What is needed
Reproduce the material below word for word, beginning at the line that contains "Task: Click the Intel" and stopping after the line that contains "Action: (x=290, y=76)".

Available records
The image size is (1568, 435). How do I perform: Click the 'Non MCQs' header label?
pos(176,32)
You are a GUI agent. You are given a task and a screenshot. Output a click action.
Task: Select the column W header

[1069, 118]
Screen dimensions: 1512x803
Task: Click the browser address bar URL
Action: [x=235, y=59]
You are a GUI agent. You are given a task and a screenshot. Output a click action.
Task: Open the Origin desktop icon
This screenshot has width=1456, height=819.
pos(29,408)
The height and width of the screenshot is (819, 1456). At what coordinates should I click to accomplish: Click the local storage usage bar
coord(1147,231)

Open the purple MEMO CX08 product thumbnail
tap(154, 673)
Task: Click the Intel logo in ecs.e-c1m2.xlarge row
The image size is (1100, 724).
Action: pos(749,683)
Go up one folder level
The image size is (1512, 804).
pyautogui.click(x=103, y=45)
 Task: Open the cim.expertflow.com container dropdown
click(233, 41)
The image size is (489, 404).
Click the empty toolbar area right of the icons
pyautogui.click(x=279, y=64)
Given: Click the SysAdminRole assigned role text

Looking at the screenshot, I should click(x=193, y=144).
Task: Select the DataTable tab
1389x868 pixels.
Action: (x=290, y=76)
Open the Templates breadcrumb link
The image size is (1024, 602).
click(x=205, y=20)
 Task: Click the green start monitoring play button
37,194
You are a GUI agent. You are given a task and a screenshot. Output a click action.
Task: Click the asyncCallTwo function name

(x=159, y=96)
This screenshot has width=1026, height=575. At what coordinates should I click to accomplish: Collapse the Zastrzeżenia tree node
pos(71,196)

Correct answer
Task: Click the Intel logo in ecs.e-c1m2.xlarge row
The image size is (1100, 724).
Action: pos(749,683)
Go up one folder level
The image size is (1512, 804).
pyautogui.click(x=103, y=45)
 Task: Open the cim.expertflow.com container dropdown
click(233, 41)
The image size is (489, 404).
Click the empty toolbar area right of the icons
pyautogui.click(x=279, y=64)
Given: Click the SysAdminRole assigned role text

Looking at the screenshot, I should click(x=193, y=144).
Task: Select the DataTable tab
1389x868 pixels.
Action: (x=290, y=76)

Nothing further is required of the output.